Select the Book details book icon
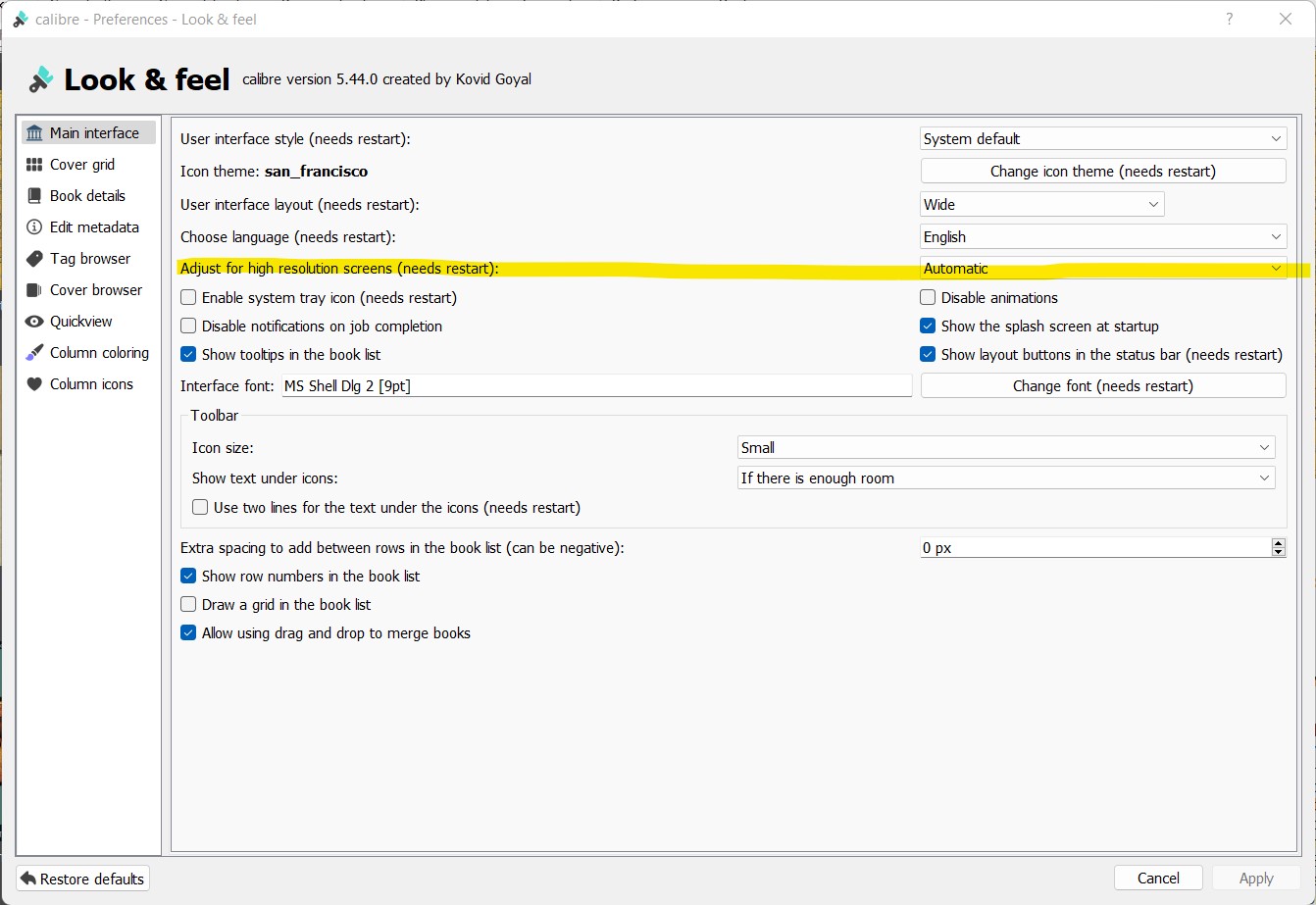The height and width of the screenshot is (905, 1316). 35,196
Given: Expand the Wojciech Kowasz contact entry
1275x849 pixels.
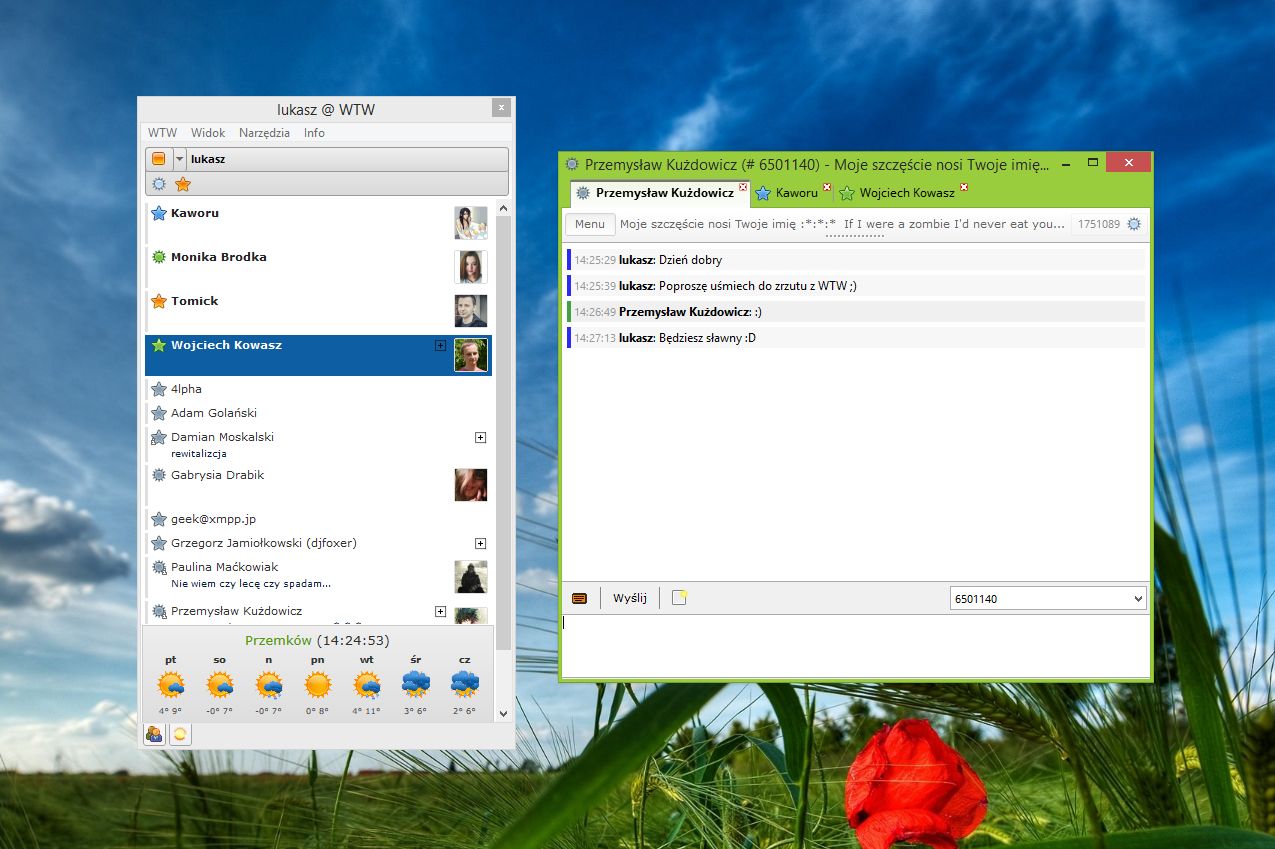Looking at the screenshot, I should [x=440, y=345].
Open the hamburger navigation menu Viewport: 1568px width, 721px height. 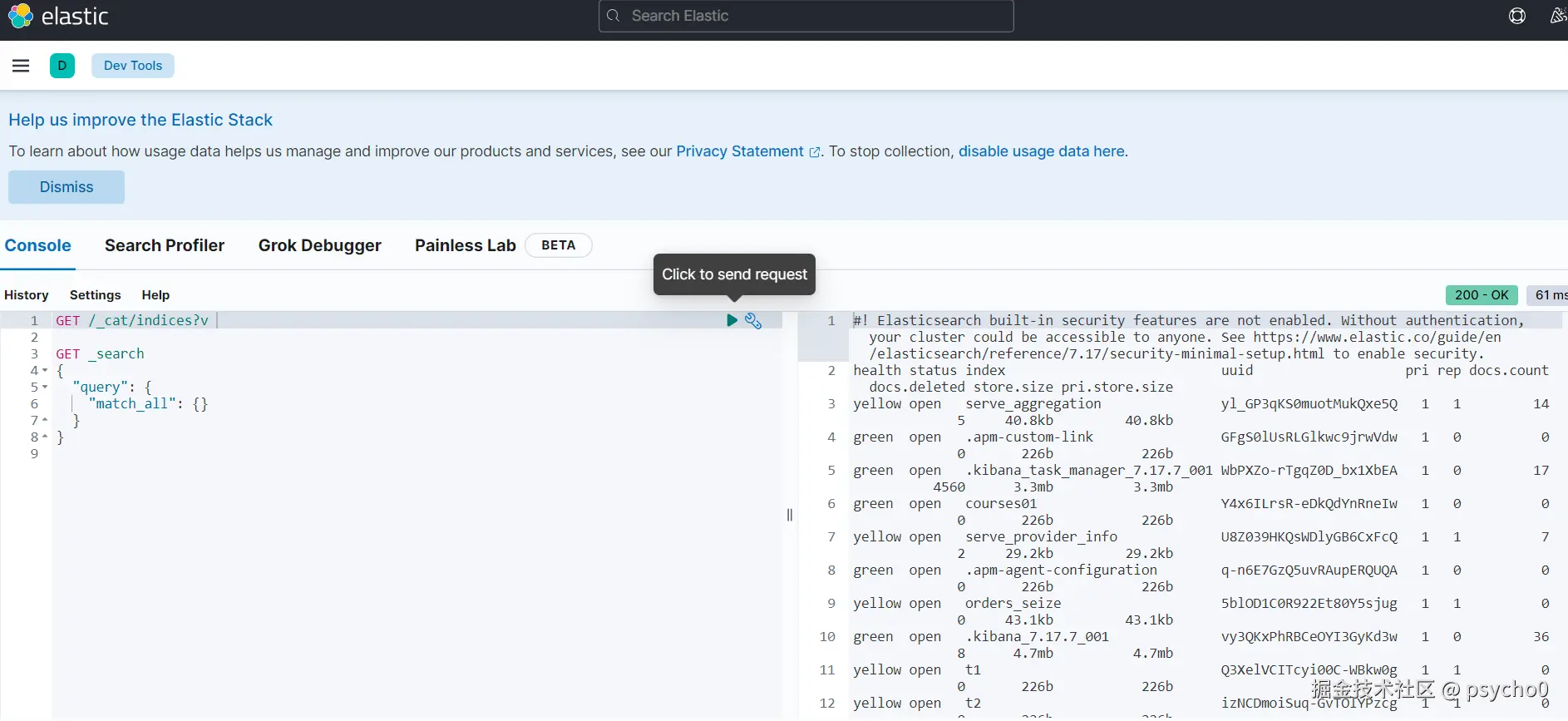pos(21,66)
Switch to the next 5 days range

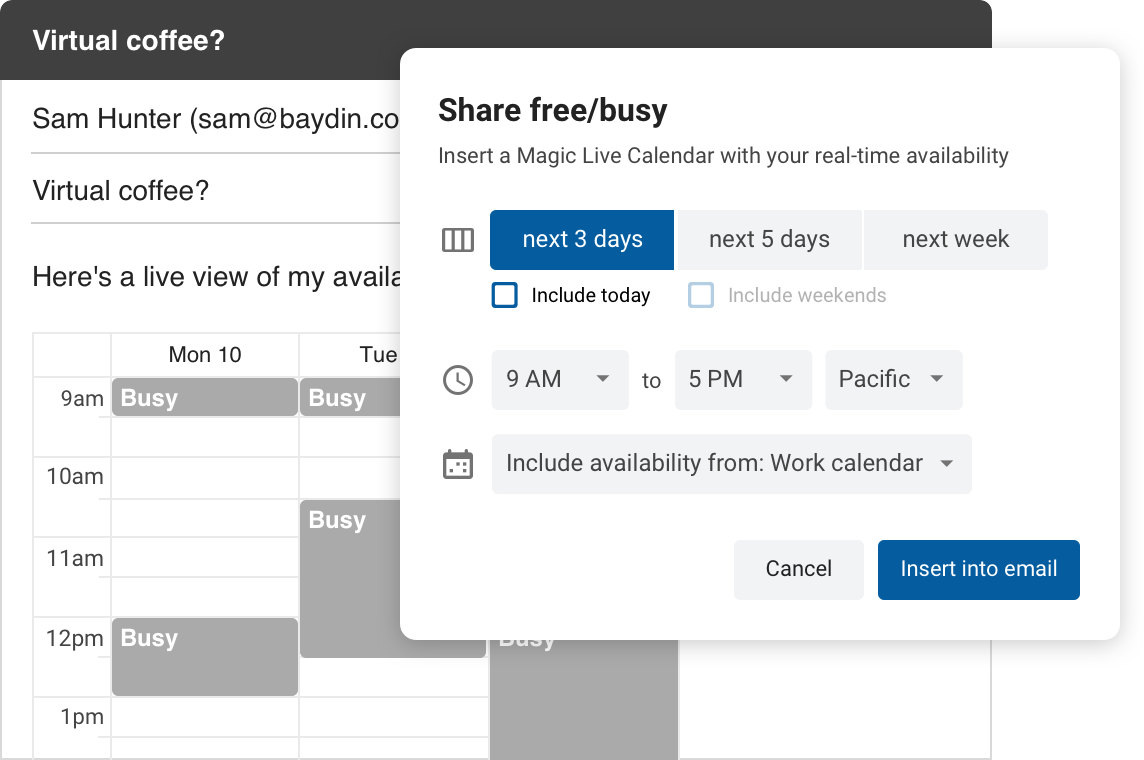[x=769, y=240]
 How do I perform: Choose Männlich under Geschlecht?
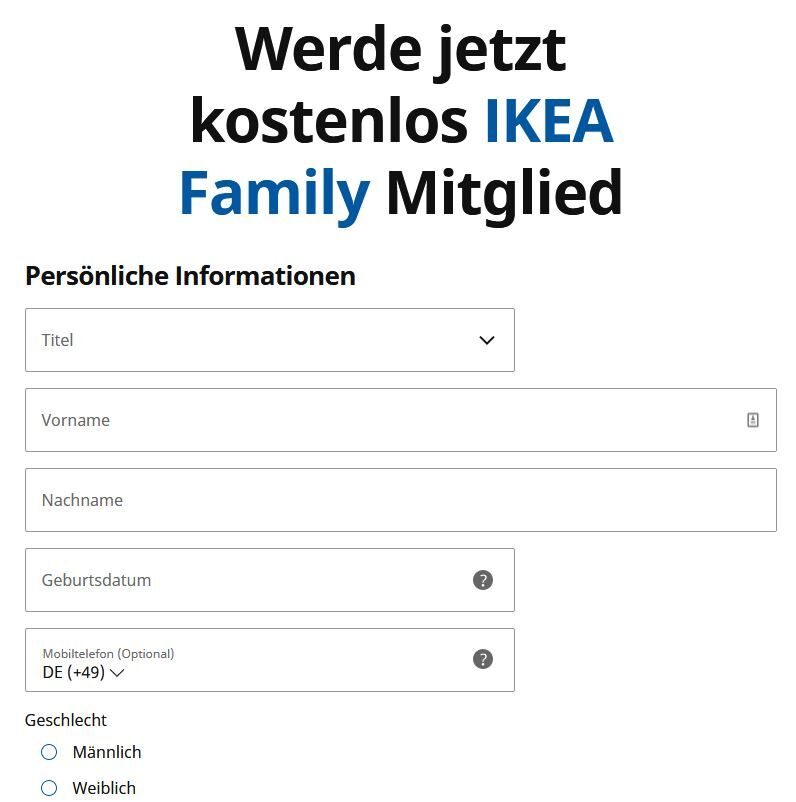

■ Task instructions: Copy out exactly the lines from the one with "Switch to the next 5 days range" through the end of the listing, both ends included, omitting any picture.

■ Solution for this task:
Switch to the next 5 days range

[x=769, y=240]
 How do I perform: Choose Männlich under Geschlecht?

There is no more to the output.